Читаем Державин полностью

Итак, автору жизнеописания остается (и то очень осторожно) углублять «линии жизни» сопутствующих герою лиц, заполняя пробелы и лишь иногда додумывая сцены (такова, к примеру, маленькая главка «Разговоры», необходимая для того, чтобы показать отношение Державина к светской черни). В главном же все лица, действующие в жизнеописании, реальны, взяты из державинских «Записок», писем, биографического исследования Грота и т. д. Только скупые упоминания, скажем, о Серебрякове и Герасимове, Блудове и Максимове необходимо развернуть в картины и сцены. Скажем, Державин только обмолвился о том, как однажды посоветовал некому офицеру не играть с мошенниками в бильярд, а затем этот офицер (Гасвицкий) принял его сторону в уготовленной поэту ловушке. Сухой факт должен обрасти «мясом», плотью, наполниться соками эпохи. И здесь на помощь приходит раньше фантазии автора ряд необходимых источников.

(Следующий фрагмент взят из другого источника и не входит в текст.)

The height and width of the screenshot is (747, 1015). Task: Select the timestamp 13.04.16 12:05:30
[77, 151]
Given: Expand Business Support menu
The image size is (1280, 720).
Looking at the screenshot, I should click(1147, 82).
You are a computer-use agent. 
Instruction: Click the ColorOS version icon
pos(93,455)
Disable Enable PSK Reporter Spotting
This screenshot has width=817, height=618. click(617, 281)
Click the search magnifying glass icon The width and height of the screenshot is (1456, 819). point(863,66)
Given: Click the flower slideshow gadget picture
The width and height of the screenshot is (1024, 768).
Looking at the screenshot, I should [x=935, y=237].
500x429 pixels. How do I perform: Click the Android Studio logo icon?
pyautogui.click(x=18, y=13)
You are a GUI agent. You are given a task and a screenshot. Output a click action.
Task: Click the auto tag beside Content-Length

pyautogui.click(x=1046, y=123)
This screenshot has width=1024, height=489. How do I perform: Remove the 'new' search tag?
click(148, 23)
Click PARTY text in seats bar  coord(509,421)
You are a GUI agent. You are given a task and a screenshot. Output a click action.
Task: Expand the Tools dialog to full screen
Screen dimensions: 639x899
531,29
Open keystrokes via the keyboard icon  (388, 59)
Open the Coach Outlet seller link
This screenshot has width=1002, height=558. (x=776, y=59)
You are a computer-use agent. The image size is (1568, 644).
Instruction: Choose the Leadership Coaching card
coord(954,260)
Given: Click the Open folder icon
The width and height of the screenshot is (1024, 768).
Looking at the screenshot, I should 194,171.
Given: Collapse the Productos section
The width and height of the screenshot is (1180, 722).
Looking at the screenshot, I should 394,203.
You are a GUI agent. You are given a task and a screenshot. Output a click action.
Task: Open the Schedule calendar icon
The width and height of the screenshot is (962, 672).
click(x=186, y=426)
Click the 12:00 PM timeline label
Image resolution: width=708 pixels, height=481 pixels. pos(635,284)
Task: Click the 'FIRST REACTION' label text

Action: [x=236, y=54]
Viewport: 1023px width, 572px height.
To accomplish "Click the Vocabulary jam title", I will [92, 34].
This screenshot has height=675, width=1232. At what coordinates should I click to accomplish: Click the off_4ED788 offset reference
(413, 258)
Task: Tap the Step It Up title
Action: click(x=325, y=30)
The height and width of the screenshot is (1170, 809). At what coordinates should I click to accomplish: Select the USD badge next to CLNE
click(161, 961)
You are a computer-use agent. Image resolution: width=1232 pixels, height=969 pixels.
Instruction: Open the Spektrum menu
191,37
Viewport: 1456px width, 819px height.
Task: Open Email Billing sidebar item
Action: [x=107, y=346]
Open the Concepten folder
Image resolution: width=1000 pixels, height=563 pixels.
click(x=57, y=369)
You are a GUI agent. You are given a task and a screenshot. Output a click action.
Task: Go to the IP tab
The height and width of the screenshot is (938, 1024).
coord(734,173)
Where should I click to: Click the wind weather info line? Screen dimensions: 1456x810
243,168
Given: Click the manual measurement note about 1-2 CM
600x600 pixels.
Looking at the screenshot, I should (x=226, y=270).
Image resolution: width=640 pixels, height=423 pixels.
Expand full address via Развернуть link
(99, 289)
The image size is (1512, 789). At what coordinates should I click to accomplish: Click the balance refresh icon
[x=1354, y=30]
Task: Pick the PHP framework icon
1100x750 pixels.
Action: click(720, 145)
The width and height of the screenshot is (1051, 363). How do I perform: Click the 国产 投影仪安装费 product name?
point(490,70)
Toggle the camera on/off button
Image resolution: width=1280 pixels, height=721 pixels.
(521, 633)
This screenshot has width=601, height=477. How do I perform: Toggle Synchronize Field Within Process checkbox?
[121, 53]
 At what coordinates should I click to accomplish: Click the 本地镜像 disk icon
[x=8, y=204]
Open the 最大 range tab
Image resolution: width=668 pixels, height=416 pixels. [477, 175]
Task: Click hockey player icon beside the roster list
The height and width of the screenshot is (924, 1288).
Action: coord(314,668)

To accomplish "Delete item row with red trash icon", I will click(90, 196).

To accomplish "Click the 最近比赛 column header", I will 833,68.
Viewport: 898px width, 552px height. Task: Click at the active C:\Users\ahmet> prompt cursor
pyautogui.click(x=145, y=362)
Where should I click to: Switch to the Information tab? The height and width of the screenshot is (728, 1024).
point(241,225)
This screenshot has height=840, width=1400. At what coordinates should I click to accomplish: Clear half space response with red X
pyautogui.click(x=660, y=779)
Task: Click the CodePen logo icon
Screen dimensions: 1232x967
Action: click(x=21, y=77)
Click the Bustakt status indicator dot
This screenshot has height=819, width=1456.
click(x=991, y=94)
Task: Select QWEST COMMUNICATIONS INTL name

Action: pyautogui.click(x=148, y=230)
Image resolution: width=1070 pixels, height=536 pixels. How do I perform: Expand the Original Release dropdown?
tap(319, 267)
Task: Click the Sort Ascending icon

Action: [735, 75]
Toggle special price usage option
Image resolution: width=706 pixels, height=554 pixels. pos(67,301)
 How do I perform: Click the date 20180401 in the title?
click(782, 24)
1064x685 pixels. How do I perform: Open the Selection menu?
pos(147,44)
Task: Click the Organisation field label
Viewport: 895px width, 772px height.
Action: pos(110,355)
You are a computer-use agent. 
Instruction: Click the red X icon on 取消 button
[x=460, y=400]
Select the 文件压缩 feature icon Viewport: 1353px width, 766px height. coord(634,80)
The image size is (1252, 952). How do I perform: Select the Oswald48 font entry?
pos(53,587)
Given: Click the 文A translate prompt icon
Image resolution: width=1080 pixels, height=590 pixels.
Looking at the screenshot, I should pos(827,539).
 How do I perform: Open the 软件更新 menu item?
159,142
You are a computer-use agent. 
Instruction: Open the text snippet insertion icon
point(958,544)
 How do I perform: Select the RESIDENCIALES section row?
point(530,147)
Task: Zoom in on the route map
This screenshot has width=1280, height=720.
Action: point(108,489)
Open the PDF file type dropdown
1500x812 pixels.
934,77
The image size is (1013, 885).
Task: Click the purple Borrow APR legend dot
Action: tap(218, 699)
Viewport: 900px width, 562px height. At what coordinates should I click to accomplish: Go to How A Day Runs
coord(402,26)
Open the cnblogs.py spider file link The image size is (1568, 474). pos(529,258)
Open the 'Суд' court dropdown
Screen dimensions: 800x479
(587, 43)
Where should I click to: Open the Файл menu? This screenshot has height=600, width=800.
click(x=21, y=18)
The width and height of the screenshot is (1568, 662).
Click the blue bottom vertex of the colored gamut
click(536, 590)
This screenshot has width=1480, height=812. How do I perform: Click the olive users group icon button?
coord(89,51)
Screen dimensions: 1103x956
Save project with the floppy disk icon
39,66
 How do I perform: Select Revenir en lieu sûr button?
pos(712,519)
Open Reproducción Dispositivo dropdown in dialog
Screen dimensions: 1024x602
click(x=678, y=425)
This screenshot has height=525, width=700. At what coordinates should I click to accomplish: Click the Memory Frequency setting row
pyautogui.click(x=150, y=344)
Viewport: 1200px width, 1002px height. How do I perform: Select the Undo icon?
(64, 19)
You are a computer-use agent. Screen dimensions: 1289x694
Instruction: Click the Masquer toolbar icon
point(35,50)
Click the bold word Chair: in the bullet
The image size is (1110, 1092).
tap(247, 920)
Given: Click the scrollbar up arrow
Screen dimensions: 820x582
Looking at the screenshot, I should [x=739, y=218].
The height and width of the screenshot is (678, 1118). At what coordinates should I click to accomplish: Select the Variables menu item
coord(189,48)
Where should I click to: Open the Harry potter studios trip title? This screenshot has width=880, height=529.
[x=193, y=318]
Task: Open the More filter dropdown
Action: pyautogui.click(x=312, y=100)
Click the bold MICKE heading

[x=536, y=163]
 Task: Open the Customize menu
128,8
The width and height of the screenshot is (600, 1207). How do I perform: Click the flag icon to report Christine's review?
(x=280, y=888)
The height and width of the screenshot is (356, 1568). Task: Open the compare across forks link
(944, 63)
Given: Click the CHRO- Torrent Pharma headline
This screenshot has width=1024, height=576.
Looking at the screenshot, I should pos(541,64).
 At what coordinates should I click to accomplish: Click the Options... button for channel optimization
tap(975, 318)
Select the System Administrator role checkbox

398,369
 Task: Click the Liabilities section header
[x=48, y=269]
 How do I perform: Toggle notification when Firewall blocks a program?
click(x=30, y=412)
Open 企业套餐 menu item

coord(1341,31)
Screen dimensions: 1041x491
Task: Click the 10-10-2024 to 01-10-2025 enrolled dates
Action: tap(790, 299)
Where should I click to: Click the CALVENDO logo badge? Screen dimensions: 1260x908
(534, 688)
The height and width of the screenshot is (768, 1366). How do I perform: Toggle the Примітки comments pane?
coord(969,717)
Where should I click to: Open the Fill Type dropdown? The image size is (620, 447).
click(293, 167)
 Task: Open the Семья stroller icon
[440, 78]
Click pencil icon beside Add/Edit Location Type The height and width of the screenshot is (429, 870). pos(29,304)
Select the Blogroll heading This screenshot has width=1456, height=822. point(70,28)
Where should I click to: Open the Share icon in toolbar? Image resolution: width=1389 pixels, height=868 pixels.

Это прежде всего язык той поры, соленые обороты, красочное просторечье. Мне пришлось начать с того, что я создал словарик на несколько сот слов, выписав их из ряда монументальных изданий, наподобие четырехтомного словаря церковнославянского и русского языка (Спб., 1867), а также сборников русских пословиц, поговорок, загадок (например, выпущенного Академией наук в 1899 году). Порою старые слова и обороты наталкивали на мелкие, но важные подробности (комментарий в «Словаре» к слову «пчелисто»: «Место, где стоит Казань, издавна было пчелисто») или даже на целые сюжетные ходы и наметки характеров (плут Серебряков должен, в моем представлении, играть словами и поговорками).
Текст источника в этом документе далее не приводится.